(Record excerpts)

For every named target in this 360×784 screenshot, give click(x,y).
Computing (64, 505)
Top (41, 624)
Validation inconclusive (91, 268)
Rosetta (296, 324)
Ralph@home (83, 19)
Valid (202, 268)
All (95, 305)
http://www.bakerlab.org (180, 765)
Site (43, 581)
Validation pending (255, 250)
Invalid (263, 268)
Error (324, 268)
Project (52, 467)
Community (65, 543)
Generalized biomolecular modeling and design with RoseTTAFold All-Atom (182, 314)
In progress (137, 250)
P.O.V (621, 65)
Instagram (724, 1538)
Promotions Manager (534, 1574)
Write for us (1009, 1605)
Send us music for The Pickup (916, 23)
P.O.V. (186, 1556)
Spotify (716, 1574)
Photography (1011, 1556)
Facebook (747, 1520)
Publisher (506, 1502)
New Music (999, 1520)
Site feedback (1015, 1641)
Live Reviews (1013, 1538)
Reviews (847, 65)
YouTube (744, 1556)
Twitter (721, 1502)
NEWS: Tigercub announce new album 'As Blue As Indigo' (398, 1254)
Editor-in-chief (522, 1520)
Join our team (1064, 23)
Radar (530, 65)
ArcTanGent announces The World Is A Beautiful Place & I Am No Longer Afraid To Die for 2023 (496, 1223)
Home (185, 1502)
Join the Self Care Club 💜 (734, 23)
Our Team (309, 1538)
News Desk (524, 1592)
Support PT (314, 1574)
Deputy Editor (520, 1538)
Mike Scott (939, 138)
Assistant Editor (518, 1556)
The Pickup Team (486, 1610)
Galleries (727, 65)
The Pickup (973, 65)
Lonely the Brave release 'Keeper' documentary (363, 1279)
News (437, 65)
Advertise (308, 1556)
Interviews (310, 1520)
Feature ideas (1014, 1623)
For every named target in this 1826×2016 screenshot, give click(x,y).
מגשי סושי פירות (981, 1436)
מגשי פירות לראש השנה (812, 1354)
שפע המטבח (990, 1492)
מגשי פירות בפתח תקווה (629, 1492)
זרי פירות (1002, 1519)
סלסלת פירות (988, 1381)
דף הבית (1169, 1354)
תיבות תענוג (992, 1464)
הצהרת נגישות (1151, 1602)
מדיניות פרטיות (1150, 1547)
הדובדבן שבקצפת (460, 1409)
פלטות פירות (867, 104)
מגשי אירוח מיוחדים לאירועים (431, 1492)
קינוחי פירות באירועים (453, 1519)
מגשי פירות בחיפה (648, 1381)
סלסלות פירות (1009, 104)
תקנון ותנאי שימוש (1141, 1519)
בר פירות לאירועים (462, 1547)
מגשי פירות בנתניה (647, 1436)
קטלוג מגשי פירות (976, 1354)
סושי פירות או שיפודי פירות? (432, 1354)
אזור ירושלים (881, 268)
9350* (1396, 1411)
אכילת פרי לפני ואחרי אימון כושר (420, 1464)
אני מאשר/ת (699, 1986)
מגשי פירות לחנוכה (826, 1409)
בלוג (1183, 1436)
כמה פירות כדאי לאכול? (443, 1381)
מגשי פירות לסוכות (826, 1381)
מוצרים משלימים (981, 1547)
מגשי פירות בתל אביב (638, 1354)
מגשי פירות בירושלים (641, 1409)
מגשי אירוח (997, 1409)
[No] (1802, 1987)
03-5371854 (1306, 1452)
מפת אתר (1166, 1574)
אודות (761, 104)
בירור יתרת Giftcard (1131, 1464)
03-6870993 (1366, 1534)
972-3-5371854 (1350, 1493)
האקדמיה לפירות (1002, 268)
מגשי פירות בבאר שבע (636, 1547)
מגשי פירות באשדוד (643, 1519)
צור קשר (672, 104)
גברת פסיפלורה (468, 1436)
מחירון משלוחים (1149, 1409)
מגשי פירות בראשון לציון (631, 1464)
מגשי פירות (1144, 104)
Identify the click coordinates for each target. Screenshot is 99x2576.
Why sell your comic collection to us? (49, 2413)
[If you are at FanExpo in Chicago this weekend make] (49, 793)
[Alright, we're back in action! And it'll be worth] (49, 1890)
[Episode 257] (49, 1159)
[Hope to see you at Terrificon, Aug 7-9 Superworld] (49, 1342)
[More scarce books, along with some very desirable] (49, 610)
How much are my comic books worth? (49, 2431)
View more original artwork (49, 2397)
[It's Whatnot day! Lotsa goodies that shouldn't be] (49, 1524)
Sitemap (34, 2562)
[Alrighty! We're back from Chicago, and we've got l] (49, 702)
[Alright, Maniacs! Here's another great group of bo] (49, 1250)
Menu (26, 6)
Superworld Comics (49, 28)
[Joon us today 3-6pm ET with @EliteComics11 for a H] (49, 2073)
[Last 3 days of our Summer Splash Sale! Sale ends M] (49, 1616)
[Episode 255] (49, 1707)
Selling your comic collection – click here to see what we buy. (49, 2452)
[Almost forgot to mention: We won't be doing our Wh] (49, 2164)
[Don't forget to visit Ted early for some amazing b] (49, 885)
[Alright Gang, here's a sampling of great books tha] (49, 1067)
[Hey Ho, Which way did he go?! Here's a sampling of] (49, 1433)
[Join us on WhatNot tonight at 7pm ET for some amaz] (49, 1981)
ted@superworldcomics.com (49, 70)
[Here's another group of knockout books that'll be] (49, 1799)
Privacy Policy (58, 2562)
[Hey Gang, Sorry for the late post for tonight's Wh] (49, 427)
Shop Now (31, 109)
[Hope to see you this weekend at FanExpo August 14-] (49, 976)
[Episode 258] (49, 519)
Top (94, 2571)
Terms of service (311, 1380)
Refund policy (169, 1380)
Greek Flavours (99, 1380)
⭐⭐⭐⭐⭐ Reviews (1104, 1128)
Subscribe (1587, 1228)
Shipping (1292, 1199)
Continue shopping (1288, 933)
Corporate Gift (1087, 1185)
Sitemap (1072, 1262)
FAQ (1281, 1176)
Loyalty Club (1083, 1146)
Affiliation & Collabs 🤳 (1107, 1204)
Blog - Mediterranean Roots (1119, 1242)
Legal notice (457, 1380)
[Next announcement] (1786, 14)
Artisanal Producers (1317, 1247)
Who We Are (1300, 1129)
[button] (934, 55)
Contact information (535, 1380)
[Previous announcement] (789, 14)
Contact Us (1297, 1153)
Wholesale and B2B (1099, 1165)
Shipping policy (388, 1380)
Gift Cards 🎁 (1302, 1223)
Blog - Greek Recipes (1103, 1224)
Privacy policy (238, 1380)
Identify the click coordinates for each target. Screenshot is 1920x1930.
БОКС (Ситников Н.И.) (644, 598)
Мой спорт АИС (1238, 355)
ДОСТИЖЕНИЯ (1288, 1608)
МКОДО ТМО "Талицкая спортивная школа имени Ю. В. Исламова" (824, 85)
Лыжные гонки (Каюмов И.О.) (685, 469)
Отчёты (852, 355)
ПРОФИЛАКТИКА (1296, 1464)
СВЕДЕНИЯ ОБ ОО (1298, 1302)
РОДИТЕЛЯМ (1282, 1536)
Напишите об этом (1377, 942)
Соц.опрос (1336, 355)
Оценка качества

(End Record excerpts)

▶ [Exercise prompt]:
Above are the records; copy exactly the lines from the line with "Photography (1011, 1556)" through the line with "תקנון ותנאי שימוש (1141, 1519)", both included.

▶ [Output below]:
Photography (1011, 1556)
Facebook (747, 1520)
Publisher (506, 1502)
New Music (999, 1520)
Site feedback (1015, 1641)
Live Reviews (1013, 1538)
Reviews (847, 65)
YouTube (744, 1556)
Twitter (721, 1502)
NEWS: Tigercub announce new album 'As Blue As Indigo' (398, 1254)
Editor-in-chief (522, 1520)
Join our team (1064, 23)
Radar (530, 65)
ArcTanGent announces The World Is A Beautiful Place & I Am No Longer Afraid To Die for 2023 (496, 1223)
Home (185, 1502)
Join the Self Care Club 💜 (734, 23)
Our Team (309, 1538)
News Desk (524, 1592)
Support PT (314, 1574)
Deputy Editor (520, 1538)
Mike Scott (939, 138)
Assistant Editor (518, 1556)
The Pickup Team (486, 1610)
Galleries (727, 65)
The Pickup (973, 65)
Lonely the Brave release 'Keeper' documentary (363, 1279)
News (437, 65)
Advertise (308, 1556)
Interviews (310, 1520)
Feature ideas (1014, 1623)
For every named target in this 1826×2016 screenshot, give click(x,y).
מגשי סושי פירות (981, 1436)
מגשי פירות לראש השנה (812, 1354)
שפע המטבח (990, 1492)
מגשי פירות בפתח תקווה (629, 1492)
זרי פירות (1002, 1519)
סלסלת פירות (988, 1381)
דף הבית (1169, 1354)
תיבות תענוג (992, 1464)
הצהרת נגישות (1151, 1602)
מדיניות פרטיות (1150, 1547)
הדובדבן שבקצפת (460, 1409)
פלטות פירות (867, 104)
מגשי אירוח מיוחדים לאירועים (431, 1492)
קינוחי פירות באירועים (453, 1519)
מגשי פירות בחיפה (648, 1381)
סלסלות פירות (1009, 104)
תקנון ותנאי שימוש (1141, 1519)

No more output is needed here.